300F is the point when the water in a boiling sugary syrup has evaporated and in only a few more degrees begins the wild ride from golden amber to burnt and ruined. But modern technology (a good deal older than the iPod, that is) can keep track of this for us and there is a very simple old-school trick to check your work.
For this reason, tanghulu is an excellent introduction to candy-making. There’s little investment in pricy ingredients like butter and cream, and if you can white-knuckle the “hard crack” stage you have something rather impressive. I’ve said before that the simpler the technique the more important the details, and in this recipe you focus on one thing - the temperature of the syrup.
I will, in the interests of everyone’s well-being, mention that this is a great recipe for children, but should not be made with children, under any circumstances. Pets should equally be banished from the vicinity, and all precautions you would take for deep frying should be taken, and perhaps doubly so. Hot sugar not only burns, but it sticks and burns, rendering it’s destructiveness similar to napalm. You have been warned.
You’re an adult though. You can do this. Trust me.
The Gear:
Cutting board
Knife
Small pot
Measuring cups
Bamboo skewers
Sheet pan
Silicone baking mat or parchment paper
Candy/deep fry thermometer (optional, but recommended)
Glass of ice water
Metal teaspoon
The Ingredients:
Assorted fresh fruit (strawberries, grapes, blueberries, cherries on stems, cut nectarines, peaches, pineapple, etc.)
1 cup white sugar
1/2 cup water
cooking spray (optional, but recommended)
The Technique:
Line baking sheet with parchment paper or baking mat. If you’re using cheap parchment (the stuff you get at the dollar store) lightly spray the paper with cooking spray.
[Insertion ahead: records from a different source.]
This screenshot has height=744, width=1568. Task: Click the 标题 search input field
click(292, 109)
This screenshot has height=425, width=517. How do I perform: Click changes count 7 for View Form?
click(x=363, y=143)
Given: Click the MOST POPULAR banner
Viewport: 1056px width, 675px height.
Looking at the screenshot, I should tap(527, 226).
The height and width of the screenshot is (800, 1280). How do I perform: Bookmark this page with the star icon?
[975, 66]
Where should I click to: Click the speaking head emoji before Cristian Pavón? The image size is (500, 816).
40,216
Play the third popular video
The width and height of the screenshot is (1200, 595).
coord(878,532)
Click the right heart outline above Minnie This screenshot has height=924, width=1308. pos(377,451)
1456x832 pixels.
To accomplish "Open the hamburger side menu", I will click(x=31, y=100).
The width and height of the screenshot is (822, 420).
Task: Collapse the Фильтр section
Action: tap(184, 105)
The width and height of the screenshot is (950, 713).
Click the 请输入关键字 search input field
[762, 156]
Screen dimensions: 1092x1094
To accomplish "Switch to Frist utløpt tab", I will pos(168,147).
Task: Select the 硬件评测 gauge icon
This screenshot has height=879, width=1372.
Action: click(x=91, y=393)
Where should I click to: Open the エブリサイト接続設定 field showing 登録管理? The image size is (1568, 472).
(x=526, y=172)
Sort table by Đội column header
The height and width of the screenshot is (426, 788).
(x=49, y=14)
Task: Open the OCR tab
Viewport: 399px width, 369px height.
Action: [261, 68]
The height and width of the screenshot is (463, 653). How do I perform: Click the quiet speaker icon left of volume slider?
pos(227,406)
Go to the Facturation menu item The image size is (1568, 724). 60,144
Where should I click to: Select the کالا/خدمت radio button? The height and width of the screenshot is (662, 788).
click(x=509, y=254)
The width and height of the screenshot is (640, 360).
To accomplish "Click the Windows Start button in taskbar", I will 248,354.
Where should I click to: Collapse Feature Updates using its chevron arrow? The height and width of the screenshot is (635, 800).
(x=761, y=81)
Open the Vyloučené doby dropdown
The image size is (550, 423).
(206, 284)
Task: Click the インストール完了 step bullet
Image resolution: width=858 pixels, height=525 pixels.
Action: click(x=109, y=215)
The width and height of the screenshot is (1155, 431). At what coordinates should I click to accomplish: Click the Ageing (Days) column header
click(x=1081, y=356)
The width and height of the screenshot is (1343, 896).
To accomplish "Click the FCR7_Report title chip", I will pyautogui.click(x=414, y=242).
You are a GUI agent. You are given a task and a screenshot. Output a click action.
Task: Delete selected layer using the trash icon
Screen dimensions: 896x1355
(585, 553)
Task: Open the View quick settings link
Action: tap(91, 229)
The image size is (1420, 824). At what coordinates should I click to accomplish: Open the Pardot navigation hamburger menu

Slice/trim your fruit and impale on bamboo skewers. You want 1 to 3 pieces per skewer.
Bring the 1 cup of sugar and the 1/2 cup of water to a boil in your pot.
Attach candy/deep fry thermometer to your pot. Mine refused to attach so I checked it now and then. If you don’t have a thermometer keep your glass of ice water and spoon close by.
Bring the boiling syrup to 300 F. Depending on the size of your pot this will take 5-10 minutes.
When the syrup starts to thicken, dip your spoon into the cold water, then into the syrup. If it hardens instantly, you’re at the right temperature. If not, check again in a few seconds. This is pretty darn close.
Once your syrup has reached 300F and/or it hardens on the spoon remove the pot from the heat. A few more degrees and you’re risking it burning, so no messing around here.
Tilt the pot and dip/roll each skewer in the syrup. I don’t have any photos of this part since I banished helpers from the kitchen. Try to cover the fruit completely with syrup. Cherries can be dipped while holding the stem - carefully please!
Place skewers on baking mat/parchment sheet. Do not hold them upright lest you drip sugar napalm on your hands.
Once cool, consume with reckless abandon! You’ve made candy!
While you can cover your skewers in plastic wrap and keep in the fridge for a few days, tanghulu are best consumed as soon as the burn risk has subsided. They will get weepy and sticky at room temperature, so be somewhat decisive in your planning. They may drip a little juice from the bottom if you’ve missed a spot, but a bit of messiness is part of the fun. They look pretty cool and make even fairly unremarkable fruit taste great.
And if you screw it up? Calibrate your thermometer by testing it in a pot of boiling water (they can be off by as much as 10 degrees!) and try again. Didn’t cook your syrup long enough? Your skewers will still be delicious, but a bit on the sticky side. So what? You’ll get it next time.
And that’s the cool thing, right? You’ve made candy, and all those scary recipes with temperatures and fancy terms aren’t all that scary any more, are they? And unlike your first iPod or the latest gadget, no one is asking you to replace your vinyl and cassettes with something new - you’re adding a new trick your cooking playlist.
It’s easy when you know how it’s done.